こうして私が書き記しておいたのはどんな理由があるか、もうお分かりだろう。私はこの文章を通っているミスカトニック大学に送り、私を突き動かした書物の隣に置くように進言するつもりだ。

間違っても愛国心や好奇心のためにあそこに立ち入ってはいけない。それがどんなことを意味するかは頭の悪いものでもわかるはずだ。

私たちの持ち出したものは彼らの霊魂、崇拝対象であり必ず取り返さなければいけないものなのだ。やはり彼処は彼らにとってもっとも神聖な場所で、墓地でもあった。

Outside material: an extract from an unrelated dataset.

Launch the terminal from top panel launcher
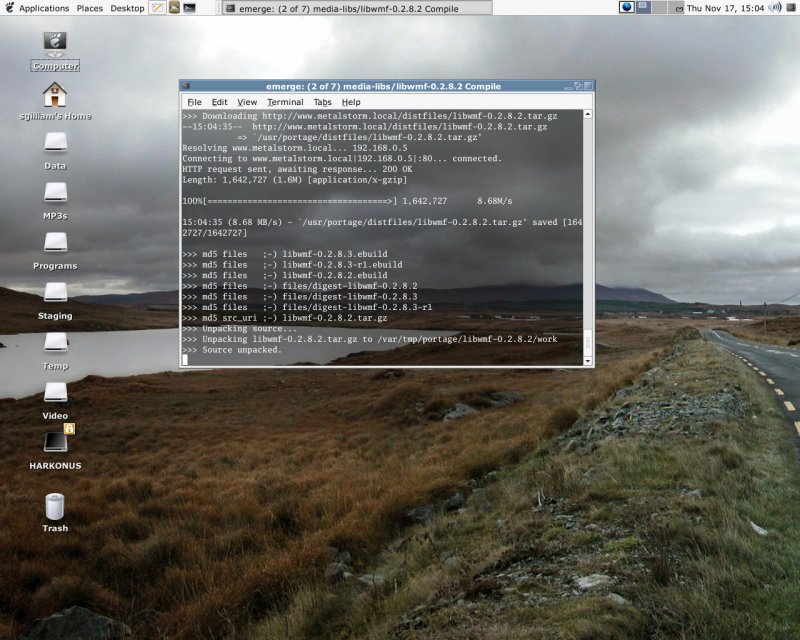(189, 7)
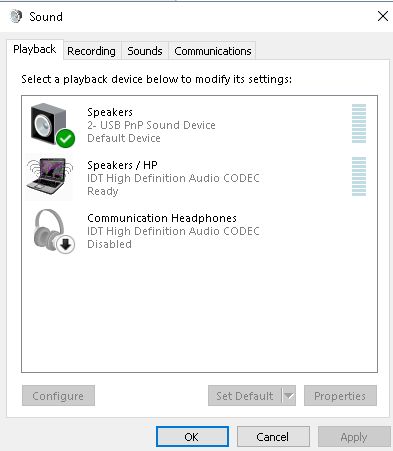Viewport: 393px width, 451px height.
Task: Click the Cancel button
Action: coord(273,437)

私はこれからあのトンネルに再び赴き、この鉱石を返還しに行こうと思う。私がどうなるかはもう分かりきっていて、恐れなど感じない。

もし私の義務が果たされた後でも死人が絶えないようであるなら、どうか思う存分私の魂を貶しても構わない。

しかし、すでに彼らは活動を始めてしまった。もし奴等が暴れまわったら、我々人類は滅びることを覚悟しなければならない。

恐怖に対して我々はあまりにも無力すぎるのだ。


読んでいただきありがとうございました

これの原作を強いてあげるなら『狂気の山脈にて』です。

ショゴスの設定などを使わせていただきました。

以下解説やネタバレ








本作に出てくる《隠遁するもの》はラヴクラフト作品には登場しませんが、旧支配者やクトゥルフの末裔たちが蔓延る時代にひっそりと生き続けている種族があったのではという発想から生まれました。

彼らはショゴスや末裔たちからの襲撃に何度も耐え、土地が一回沈み海底都市となりまた浮上してからは外敵もなく静かに暮らしていました。

作中での傷跡はその時の名残で、侵攻の度に居住区を奥深く奥深くへと移していったのです。二人が行かなかった通路の先がそれに当たります。

彼らは地球本来の種族なのですが、白亜紀時代の哺乳類と同じ扱いでした。

彼らは人間とほぼ同じ生態、生活を営んでいましたが、その人間とは原始のレベルであり、技術や思想は旧支配者に負けず劣らずだったことを付け加えておきます。